Hal ini juga mengundang pertanyaan terkait bagaimana sebenarnya sebuah film itu diatur di Tanah Air, detikpop pun menghubungi ketua LSF Rommy Fibri Hardiyanto terkait film-film adaptasi yang diangkat dari kisah nyata dan aturan-aturannya.

Menanggapi pertanyaan tersebut, Rommy mengatakan jika LSF sama sekali tak mengatur pembuatan film baik true event atau true story. Melalui Permendikbud hanya ada dua jenis film saja, apa itu?

"Penilaian atas film sebagaimana dalam Permendikbud 14 terdapat dua jenis film yg dinilai yakni film cerita dan non cerita. Film cerita merupakan film yang isinya mengandung suatu cerita. Film Non Cerita adalah film yang berisi mengenai informasi."

"Dua kategori film tersebut dalam penilaian LSF melepaskan diri dari apakah film itu fiksi dan non fiksi. Soal film Vina, LSF menilai film tersebut masuk kategori non fiksi di mana si pembuatnya menjadikan film tersebut berdasarkan kejadian dalam dunia nyata. Film non-fiksi bersifat faktual dan informatif. Sutradara film melakukan observasi pada suatu peristiwa nyata dan merekam gambar sesuai apa adanya," jelas Rommy lewat pesan singkat.
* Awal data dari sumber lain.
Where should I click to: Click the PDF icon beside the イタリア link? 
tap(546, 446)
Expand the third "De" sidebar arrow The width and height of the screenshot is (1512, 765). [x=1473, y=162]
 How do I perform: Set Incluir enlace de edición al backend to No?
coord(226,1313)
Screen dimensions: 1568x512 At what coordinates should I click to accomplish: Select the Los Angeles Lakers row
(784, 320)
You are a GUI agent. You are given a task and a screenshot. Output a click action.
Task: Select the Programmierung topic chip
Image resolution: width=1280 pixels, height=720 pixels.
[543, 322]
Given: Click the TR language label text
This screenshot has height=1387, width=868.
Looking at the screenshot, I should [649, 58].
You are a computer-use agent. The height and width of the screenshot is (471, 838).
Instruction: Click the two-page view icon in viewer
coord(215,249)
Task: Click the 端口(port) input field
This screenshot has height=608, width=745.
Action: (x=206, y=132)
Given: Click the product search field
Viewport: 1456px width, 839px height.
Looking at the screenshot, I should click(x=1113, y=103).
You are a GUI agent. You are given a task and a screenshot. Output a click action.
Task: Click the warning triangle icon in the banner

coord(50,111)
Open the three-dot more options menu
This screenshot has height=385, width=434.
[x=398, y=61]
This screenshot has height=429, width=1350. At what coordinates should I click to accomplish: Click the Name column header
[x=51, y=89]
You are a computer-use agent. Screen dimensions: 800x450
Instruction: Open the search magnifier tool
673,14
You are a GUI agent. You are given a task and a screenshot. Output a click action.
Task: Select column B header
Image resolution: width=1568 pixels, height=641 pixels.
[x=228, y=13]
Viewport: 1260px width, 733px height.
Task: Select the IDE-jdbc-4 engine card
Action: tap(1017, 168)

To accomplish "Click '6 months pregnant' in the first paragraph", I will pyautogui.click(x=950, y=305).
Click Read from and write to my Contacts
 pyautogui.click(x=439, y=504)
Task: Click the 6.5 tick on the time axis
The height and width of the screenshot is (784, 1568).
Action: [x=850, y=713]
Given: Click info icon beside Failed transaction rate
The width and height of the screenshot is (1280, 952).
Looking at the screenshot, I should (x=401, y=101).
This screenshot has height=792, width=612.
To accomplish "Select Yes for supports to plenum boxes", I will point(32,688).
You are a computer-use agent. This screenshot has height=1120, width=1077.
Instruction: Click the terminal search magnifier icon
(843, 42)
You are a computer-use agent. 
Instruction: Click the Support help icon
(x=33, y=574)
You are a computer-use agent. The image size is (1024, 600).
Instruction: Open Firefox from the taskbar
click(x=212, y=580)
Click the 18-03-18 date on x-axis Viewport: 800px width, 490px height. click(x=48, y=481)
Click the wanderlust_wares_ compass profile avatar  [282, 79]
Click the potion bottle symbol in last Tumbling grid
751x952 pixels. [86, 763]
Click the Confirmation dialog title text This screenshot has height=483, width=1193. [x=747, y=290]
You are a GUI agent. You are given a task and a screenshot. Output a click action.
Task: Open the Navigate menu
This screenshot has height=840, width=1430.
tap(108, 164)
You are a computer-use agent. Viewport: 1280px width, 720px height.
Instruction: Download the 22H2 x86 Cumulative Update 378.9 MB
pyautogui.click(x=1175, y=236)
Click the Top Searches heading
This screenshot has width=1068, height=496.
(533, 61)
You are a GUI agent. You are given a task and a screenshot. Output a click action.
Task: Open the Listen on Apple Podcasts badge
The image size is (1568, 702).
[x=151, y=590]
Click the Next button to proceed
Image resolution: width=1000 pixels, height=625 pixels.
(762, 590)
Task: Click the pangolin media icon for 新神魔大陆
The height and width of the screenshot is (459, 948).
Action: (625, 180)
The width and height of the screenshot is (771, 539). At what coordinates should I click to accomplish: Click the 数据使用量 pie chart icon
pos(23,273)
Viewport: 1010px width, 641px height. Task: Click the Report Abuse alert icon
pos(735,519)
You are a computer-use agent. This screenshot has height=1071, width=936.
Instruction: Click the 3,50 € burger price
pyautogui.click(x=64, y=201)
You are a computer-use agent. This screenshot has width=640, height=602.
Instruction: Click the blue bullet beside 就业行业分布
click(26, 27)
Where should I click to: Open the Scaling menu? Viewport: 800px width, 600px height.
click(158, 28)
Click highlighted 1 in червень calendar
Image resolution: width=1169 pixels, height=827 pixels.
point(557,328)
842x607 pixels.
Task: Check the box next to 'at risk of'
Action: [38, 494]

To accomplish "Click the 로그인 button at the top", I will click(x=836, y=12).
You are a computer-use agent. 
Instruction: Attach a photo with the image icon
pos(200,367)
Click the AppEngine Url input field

Selain itu ia pun turut menjelaskan jika pembuat film memiliki hak untuk berkarya melalui filmnya tersebut, namun tetap harus disertai tanggung jawab atas karyanya setelah memperoleh STLS atau Surat Tanda Lulus Sensor.

Pengkategorian kekerasan dalam film pun ada dalam beberapa poin yang pertama adalah adegan tawuran, pengeroyokan, penyiksaan, mutilasi, pembacokan secara kasar atau sejenis. Lalu manusia atau hewan yang bagian tubuhnya berdarah-darah atau terpotong, dan ketiga adalah adegan bunuh diri secara vulgar yang diambil dari jarak dekat.

Meski begitu LSF mengaku jika mereka masih memberikan kebebasan pada para sineas untuk berkarya dengan sekreatif mungkin.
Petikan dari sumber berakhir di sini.